Report: State Pension Plan Among Worst-Funded

The NerveThe South Carolina Retirement System is among the worst-funded pension plans for teachers in the nation, according to a study released last week by the Manhattan Institute and the Foundation for Educational Choice.

Titled “Underfunded Teacher Pension Plans: It’s Worse Than You Think,” the study estimates that only 41 percent of the Palmetto State’s public retirement system is funded, eighth-worst in the nation.

Only West Virginia, Illinois, Oklahoma, Indiana, Kansas, Rhode Island and New Jersey fared worse, according to the report.

The S.C. Retirement System is different from some other teacher pension plans in that it administers retirement benefits for all retirees of South Carolina’s public work force, not just teachers.

In plans such as South Carolina’s, where it covers teachers and other non-education public employees, the funding gap calculated in the report was pro-rated based on the share of teacher participation.

The report says the Dow Jones Industrial Average “would have to nearly double overnight” to make up for the underfunding of 59 pension funds that cover most of America’s teachers.

“Although it is generally acknowledged that education is the foundation of every modern society’s future prosperity, schools unfortunately will have to compete with retirees for scarce dollars,” according to the report’s authors. “This competition is uneven, because retirees have a legal claim on promised pension benefits that supersedes schools’ budgetary needs.”

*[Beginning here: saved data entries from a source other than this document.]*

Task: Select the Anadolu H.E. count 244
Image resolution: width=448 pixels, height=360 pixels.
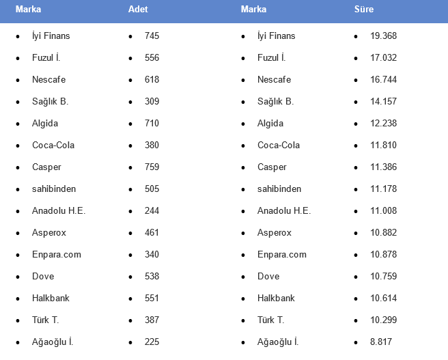Action: point(152,210)
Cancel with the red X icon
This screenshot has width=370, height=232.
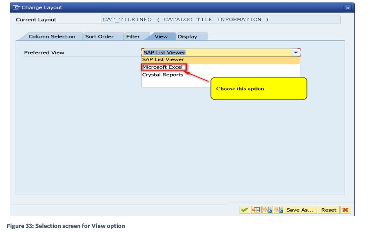pos(345,209)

However, Keith Brainard, research director for the National Association of State Retirement Administrators, said he has three major issues with the study:

  • It is based on calculations and methods that do not comply with standards set forth by professional accounting and actuarial standards-setting boards;
  • It is based on assumptions of future investment returns that are unreasonably pessimistic, ignoring a long history of capital market performance and returns from diversified portfolios that typify public pension fund investments; and
  • It focuses solely on investment risk while ignoring other risks that public sector policymakers must consider.

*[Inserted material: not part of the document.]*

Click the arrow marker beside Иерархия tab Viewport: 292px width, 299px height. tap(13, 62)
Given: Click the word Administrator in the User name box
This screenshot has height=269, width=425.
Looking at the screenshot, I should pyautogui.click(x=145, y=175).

In Brainard’s view, the critical factor is whether the funding of the plan is causing fiscal stress on the state’s budget.”This past fiscal year saw a significant decline in the stock market, but one of the things we try to do in public pension plans, because we have the ability to pool the risk and spread it over a long period of time, is to try and spread out the volatility,” said Peggy Boykin, S.C. Retirement System director. “The perpetuity of government – the fact that government isn’t going to cease to exist – gives us the flexibility of planning for the long term.”

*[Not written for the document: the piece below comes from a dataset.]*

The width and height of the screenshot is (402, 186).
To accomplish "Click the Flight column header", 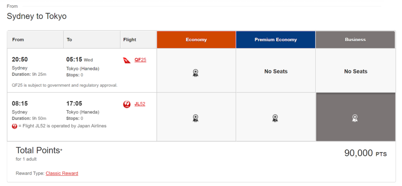I will pos(139,40).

In fiscal year 2008-09, the state retirement system’s rate of return was negative 19 percent, according to the entity’s 2009 annual report. However, in the first six months of the current fiscal year, the system was showing a positive return of 16 percent, Boykin said.

There has been talk of increasing contributions to the plan by one-quarter to one-half percent as a result of the stock market’s decline in recent years, but the system’s actuary has recommended delaying a decision on that until 2012, when the full impact of the recent upturn can be assessed, Boykin said.

Since 1974 the S.C. Retirement System’s average annual return has been 7.75 percent. If the first half of this fiscal year are included, that figure jumps to 8.25 percent, she added.

The report said U.S. taxpayers owe $932.5 billion to teacher pension accounts, nearly three times the amount stated by the retirement plans.

“The insufficiency of assets in state teacher pension funds is massive and unsustainable,” the report said. “States can start by accounting honestly for the current costs of future benefits. If they did so, they would reduce the temptation of their elected officials to be overly generous in awarding benefits.”

The authors said states should consider shifting to 401(k) plans used in the private sector, especially for new and younger employees.

Officially, the S.C. retirement system has a stated funding gap of nearly $4.9 billion, according to the report. That would mean it was 69 percent funded. But after adjusting for market value, the funding gap was nearly $12.2 billion, leaving it only 41 percent funded.

“What they’re using is not public pension-funding methodology,” Boykin said. “They’re valuing us as though we were a corporate pension plan, and there are big differences between how a public pension plan is operated and a corporate pension plan is operated.”

The funding gap cited in the study is the result of aggressive “discounting” of the cost of paying benefits in the future because fund operators assume that the value of stocks held in fund portfolios will be much higher by the time the funds have to pay out those benefits.

This assumption permits public officials to contribute fewer dollars toward satisfying these plans’ obligations, and thus to avoid taking the cautious but unpopular step of raising taxes or cutting services.

The Manhattan Institute is a New York-based think tank that promotes economic choice and responsibility while the Foundation for Educational Choice is a pro-school choice organization.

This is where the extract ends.